# About this exercise
From the entries that follow, reproduce exactly and only the lines from the line with "Where should I" to the line with "This screenshot has height=869, width=1240.", endpoints included.

# Data shown
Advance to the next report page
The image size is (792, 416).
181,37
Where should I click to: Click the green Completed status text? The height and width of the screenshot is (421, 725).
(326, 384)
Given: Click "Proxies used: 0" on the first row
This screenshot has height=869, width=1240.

* * *

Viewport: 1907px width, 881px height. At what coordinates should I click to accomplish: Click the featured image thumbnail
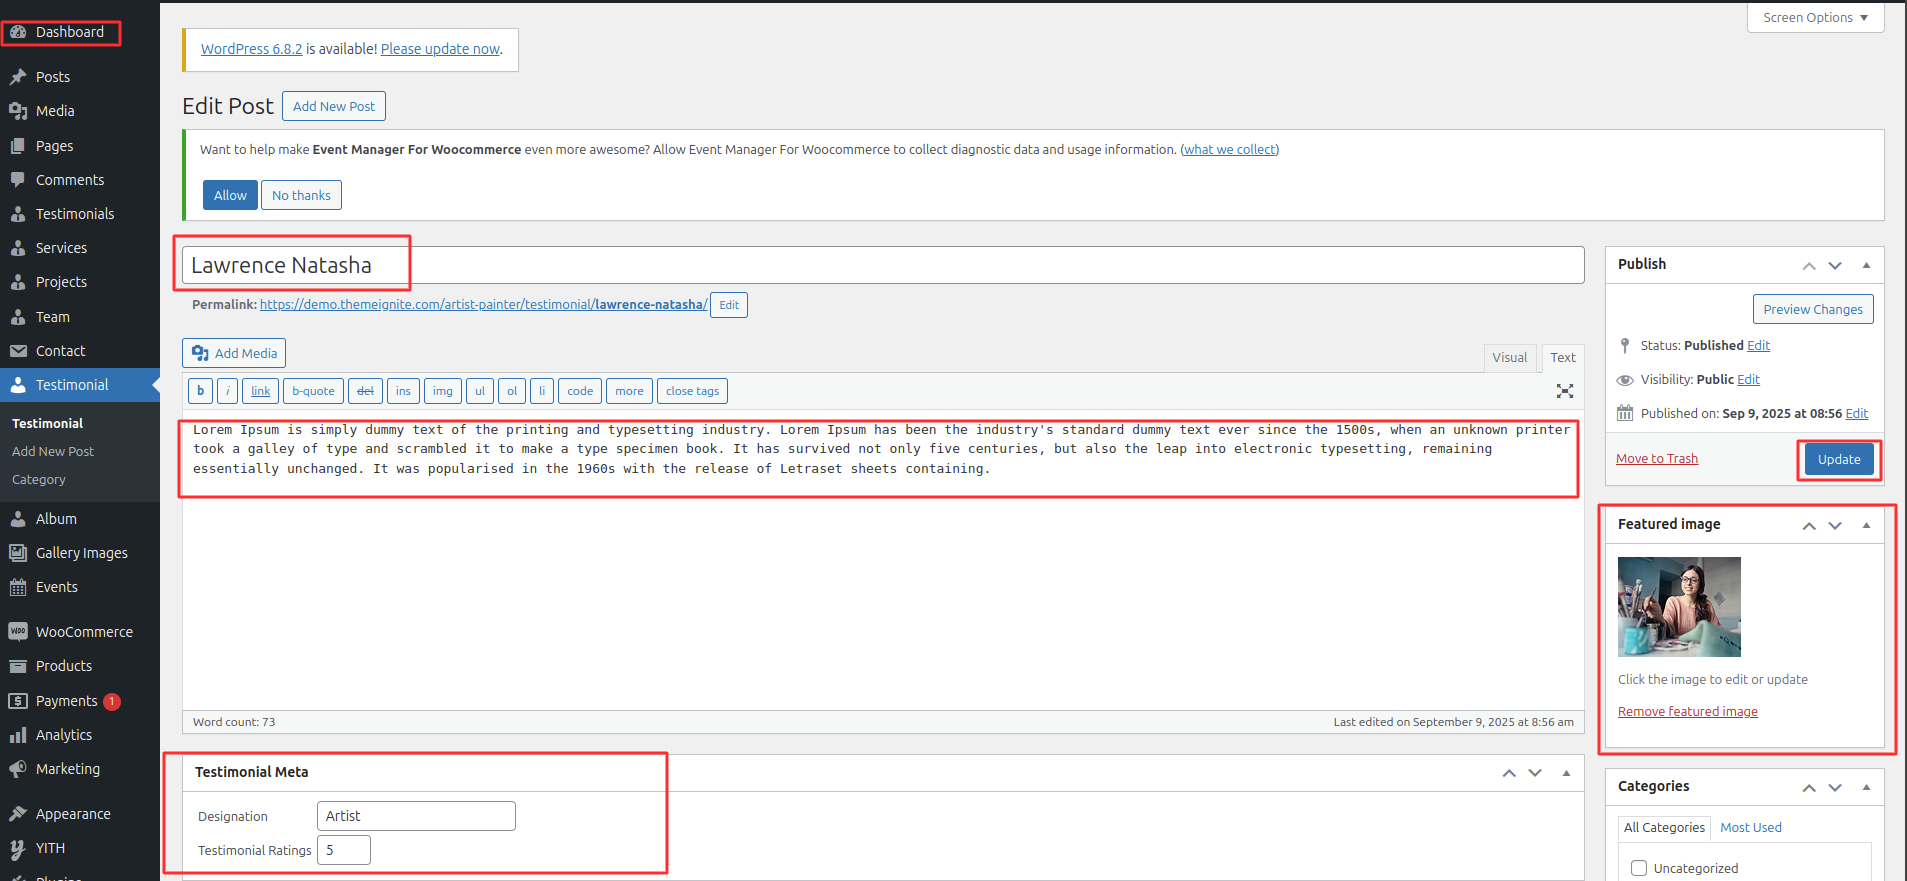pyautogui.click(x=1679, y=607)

# Answer
Where should I click to: Click the green Completed status text? The height and width of the screenshot is (421, 725).
(326, 384)
Given: Click "Proxies used: 0" on the first row
This screenshot has height=869, width=1240.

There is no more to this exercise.